第1章 再会
「どうして悟がここに?」
「どうしてここに? ってそれは君が1番よくわかってるでしょ」
未亜は数時間前に電話をもらい、ここ渋谷キャストの広場にやってきた。先日ちょっとした出来事があったのだが、その現場に忘れ物をしてしまい、母が知り合いの呪術師に尋ねてみたところ、届けてくれるということで、その術師さんと落ち合う予定だったのだ。
がしかし、五条悟が来たということは、忘れ物を届けに来ただけじゃないんだろう。
「残穢を見てすぐに君だってわかったよ。僕が見誤るわけないからね」
「未亜が祓ったの? あれ特級だよ?」
「一般人の君がねぇ……。上層部の連中も驚いちゃって、僕に今すぐ連れてこいって大騒ぎでね。ま、山一個吹っ飛んでるし、処罰は免れないとは思うけど」
顔を見るなり次々言葉を浴びせられる。それに対して未亜は何も返事が出来ないままでいた。

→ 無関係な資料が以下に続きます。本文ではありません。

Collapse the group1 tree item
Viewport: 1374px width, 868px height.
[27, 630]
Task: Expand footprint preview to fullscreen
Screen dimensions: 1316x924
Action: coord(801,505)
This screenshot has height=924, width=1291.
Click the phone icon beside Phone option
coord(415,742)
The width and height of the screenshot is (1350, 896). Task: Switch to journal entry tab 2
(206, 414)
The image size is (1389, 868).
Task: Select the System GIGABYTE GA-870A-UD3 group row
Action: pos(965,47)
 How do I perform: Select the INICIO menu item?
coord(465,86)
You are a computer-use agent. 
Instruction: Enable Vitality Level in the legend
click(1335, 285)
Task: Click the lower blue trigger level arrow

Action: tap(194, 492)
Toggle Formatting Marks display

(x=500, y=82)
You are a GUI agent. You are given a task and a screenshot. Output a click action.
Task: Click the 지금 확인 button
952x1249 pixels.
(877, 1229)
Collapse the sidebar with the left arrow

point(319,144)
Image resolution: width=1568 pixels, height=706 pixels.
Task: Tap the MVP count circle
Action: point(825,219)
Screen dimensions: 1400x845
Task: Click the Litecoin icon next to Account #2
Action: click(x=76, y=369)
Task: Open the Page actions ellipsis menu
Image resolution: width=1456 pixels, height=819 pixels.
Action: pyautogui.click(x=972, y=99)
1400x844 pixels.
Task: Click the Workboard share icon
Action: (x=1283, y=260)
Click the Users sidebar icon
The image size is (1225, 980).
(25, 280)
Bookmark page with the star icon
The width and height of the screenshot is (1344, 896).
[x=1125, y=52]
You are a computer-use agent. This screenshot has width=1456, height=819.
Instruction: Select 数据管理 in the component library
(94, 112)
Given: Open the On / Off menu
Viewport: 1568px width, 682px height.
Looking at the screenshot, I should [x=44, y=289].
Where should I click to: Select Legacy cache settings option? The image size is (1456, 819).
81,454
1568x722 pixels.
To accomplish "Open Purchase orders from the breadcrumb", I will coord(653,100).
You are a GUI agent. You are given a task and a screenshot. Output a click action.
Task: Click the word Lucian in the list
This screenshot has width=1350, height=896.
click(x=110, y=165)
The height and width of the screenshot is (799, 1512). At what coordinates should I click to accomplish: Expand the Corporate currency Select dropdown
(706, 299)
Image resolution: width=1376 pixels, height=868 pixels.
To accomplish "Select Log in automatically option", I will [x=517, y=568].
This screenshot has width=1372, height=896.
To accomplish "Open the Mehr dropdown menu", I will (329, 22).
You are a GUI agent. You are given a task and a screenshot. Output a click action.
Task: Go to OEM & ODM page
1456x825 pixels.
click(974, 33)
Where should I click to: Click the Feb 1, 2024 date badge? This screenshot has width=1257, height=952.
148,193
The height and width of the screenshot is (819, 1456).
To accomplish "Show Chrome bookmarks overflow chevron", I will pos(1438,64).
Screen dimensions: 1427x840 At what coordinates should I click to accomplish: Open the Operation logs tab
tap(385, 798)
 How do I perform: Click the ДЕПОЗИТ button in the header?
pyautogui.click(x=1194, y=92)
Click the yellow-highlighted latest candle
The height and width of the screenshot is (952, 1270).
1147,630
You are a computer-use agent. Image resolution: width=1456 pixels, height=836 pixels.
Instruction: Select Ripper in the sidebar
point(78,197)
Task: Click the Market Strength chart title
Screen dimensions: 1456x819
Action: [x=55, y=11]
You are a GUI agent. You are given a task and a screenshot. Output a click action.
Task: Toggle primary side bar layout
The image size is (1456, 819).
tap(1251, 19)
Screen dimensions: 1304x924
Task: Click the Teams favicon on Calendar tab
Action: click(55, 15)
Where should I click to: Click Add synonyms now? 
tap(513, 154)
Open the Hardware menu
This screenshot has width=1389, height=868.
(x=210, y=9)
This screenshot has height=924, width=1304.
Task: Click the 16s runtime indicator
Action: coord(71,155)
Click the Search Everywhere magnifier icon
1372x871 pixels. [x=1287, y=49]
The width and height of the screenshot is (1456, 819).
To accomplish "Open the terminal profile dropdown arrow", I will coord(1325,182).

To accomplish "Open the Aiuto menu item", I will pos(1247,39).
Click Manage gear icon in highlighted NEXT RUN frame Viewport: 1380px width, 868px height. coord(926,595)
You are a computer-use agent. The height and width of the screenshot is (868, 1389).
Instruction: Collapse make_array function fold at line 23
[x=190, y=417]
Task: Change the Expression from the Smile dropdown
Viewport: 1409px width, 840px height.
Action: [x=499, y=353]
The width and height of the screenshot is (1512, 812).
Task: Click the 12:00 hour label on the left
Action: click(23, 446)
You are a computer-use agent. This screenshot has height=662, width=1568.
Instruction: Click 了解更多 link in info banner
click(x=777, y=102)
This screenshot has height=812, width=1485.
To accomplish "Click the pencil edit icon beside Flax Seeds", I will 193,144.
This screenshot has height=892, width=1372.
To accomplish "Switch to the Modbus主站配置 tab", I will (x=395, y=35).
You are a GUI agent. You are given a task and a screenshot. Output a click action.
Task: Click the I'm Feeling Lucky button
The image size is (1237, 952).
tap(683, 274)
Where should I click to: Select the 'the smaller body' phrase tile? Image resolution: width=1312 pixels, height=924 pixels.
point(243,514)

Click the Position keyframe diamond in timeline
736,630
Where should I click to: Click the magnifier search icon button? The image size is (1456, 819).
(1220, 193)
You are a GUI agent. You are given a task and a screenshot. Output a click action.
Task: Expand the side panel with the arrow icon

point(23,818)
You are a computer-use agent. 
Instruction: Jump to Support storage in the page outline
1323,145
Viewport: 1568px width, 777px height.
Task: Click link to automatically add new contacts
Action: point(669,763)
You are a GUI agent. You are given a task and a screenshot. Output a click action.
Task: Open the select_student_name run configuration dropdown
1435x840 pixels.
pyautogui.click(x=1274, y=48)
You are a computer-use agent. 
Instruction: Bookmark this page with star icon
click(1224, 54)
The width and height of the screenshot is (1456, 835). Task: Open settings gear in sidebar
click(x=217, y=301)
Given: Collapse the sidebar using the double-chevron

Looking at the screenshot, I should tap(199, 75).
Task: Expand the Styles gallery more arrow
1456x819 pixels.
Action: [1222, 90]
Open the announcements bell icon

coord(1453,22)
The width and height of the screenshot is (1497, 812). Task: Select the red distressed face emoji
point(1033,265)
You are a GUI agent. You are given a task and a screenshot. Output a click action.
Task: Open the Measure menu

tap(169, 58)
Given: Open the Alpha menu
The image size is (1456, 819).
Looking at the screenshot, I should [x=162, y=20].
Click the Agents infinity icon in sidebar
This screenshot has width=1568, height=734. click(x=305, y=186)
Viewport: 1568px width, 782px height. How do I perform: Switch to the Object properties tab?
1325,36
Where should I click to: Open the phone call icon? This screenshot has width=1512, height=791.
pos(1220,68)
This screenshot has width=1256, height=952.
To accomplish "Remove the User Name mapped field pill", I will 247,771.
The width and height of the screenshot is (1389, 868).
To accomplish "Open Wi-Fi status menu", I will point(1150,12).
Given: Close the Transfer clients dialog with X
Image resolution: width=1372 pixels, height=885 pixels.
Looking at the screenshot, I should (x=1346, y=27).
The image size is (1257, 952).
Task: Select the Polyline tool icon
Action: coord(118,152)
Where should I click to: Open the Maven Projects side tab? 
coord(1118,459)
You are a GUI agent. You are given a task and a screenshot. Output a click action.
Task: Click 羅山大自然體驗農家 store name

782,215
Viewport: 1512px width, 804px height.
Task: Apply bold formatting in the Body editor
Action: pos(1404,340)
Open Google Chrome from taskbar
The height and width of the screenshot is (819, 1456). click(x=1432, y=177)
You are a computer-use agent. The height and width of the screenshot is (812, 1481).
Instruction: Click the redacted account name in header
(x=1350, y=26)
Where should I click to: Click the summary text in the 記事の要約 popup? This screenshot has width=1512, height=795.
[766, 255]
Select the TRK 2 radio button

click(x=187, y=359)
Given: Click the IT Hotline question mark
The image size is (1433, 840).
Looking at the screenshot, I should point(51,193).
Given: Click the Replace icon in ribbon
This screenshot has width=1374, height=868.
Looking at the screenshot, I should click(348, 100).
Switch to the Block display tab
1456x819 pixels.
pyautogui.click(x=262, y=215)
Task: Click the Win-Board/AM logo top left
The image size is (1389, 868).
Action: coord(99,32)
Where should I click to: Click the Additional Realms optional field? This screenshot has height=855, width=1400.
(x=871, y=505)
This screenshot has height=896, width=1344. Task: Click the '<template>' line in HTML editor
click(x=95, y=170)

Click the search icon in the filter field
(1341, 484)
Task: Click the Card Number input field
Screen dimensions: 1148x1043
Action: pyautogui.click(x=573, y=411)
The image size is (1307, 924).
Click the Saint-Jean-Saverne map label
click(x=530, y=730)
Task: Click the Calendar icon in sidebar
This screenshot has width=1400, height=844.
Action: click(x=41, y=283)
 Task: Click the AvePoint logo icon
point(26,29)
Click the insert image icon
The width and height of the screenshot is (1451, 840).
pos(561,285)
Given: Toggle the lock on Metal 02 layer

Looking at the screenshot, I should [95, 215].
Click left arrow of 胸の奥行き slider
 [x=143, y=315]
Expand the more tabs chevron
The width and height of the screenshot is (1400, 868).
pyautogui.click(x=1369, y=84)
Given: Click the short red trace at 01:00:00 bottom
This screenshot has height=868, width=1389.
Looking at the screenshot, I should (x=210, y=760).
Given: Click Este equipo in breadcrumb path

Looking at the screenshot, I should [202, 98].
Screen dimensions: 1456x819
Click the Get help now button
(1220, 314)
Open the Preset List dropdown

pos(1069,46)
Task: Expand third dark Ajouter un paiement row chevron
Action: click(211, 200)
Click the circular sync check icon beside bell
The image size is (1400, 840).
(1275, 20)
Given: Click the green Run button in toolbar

どうしよう、と不安だけが押し寄せる。帳を張ったとはいえ、やっぱり呪術界に連絡しなかったのはまずかったかな、特級呪霊だったしな、そりゃ祓ったら目立つよね。損害賠償を請求されるのかな?
ううん、悟が来たってことはもっと大きな何か……人? え、まさか犠牲者を出していた? あの時、確認していたはずだけど。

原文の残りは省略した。